You should see trending_videos and trending_videos_test in the output if the table has been created successfully.

Once the table has been created, we will be able to load the data from our json file to the table. We will make a function called load_to_bigquery to do this.

from google.oauth2 import service_account
from google.cloud import bigquery
import json

def load_to_bigquery(source_file_path: str, table_name: str):
    """
    Loads the processed data to BigQuery.

    Args:
        source_file_path: A string representing the path to the file to be loaded.
        table_name: A string representing the name of the table to load the data to.
    """

    # Set the path to your service account key file
    key_path = 'dags/service_account_key.json'

    # Set the credentials using the service account key
    credentials = service_account.Credentials.from_service_account_file(
        key_path,
        scopes=["https://www.googleapis.com/auth/cloud-platform"],
    )

    # Instantiate the BigQuery client with the credentials
    client = bigquery.Client(credentials=credentials)

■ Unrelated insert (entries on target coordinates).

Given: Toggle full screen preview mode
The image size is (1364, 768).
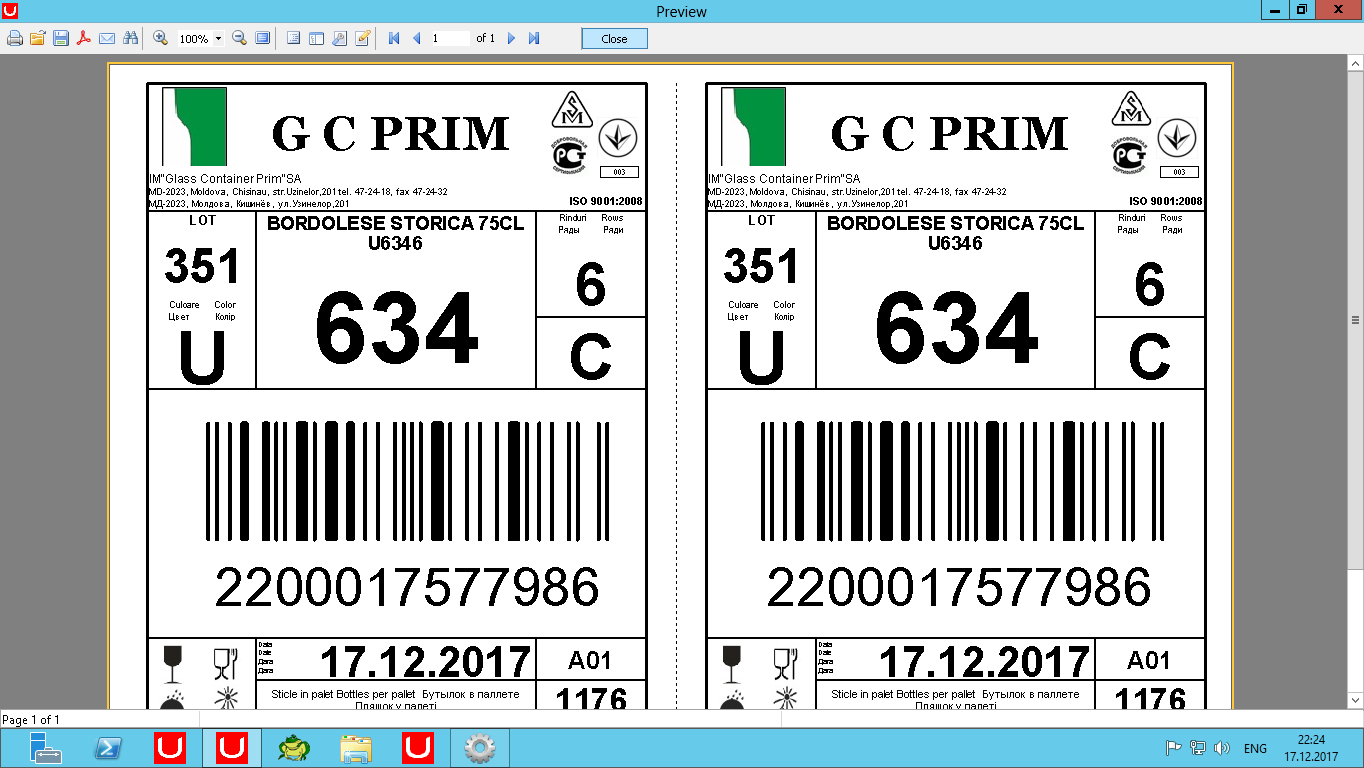Looking at the screenshot, I should [x=262, y=38].
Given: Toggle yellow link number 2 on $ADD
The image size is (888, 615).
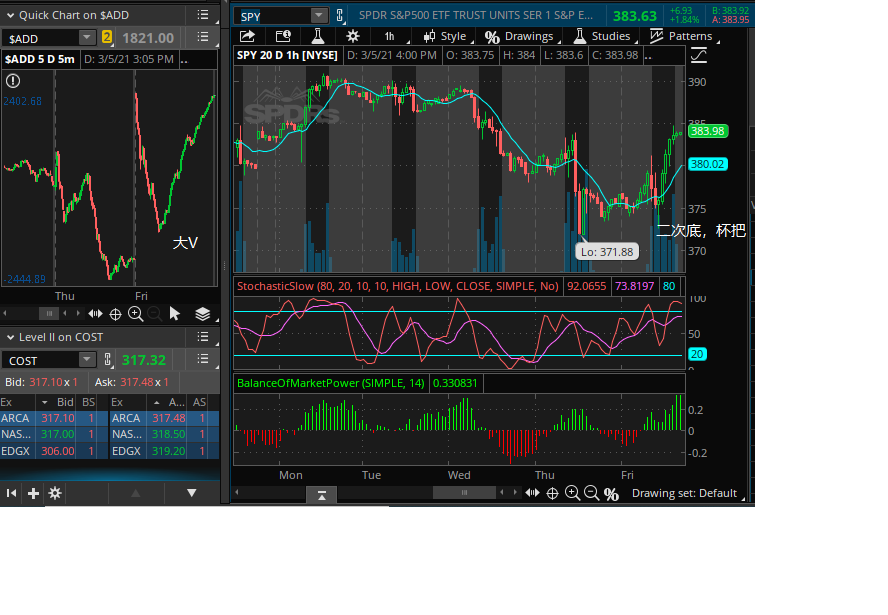Looking at the screenshot, I should pyautogui.click(x=107, y=38).
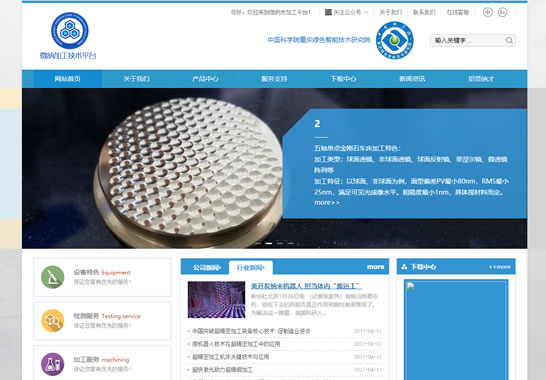Click the hexagon platform logo
Screen dimensions: 546x380
point(70,31)
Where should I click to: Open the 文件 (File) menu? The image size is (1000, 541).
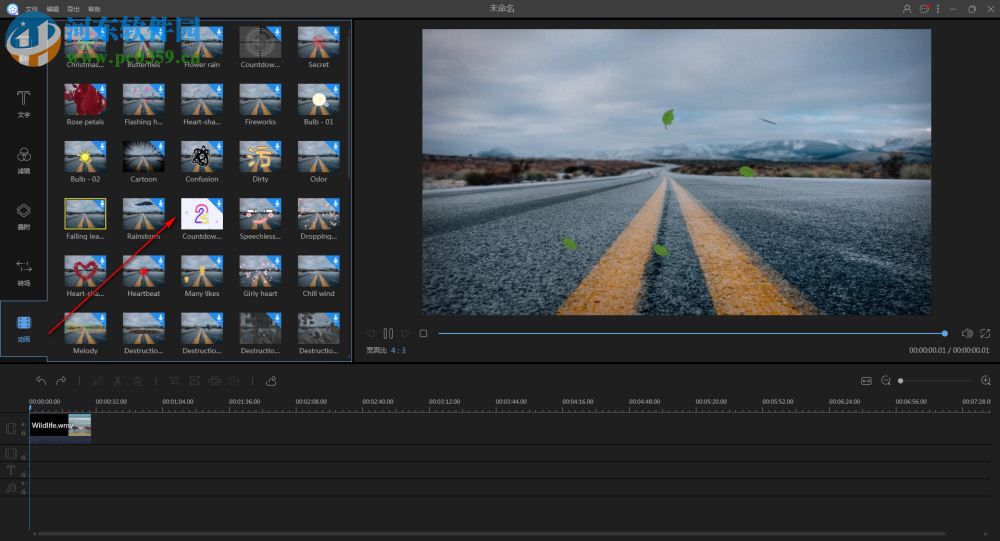click(32, 9)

    # Refer to the table where the data will be loaded
    dataset_ref = client.dataset('youtube')
    table_ref = dataset_ref.table(table_name)
    table = client.get_table(table_ref)

    # Load the data from the json file to BigQuery
    with open(source_file_path, 'r') as f:
        json_data = json.load(f)
    job_config = bigquery.LoadJobConfig()
    job_config.source_format = bigquery.SourceFormat.NEWLINE_DELIMITED_JSON
    job = client.load_table_from_json(json_data, table, job_config = job_config)
    job.result() # Waits for the job to complete

    # Log the job results
    print(f"Loaded {job.output_rows} rows to {table.table_id}")

Now let’s load the data to BigQuery by running the following code.

load_to_bigquery('tmp_file_processed.json', 'trending_videos_test')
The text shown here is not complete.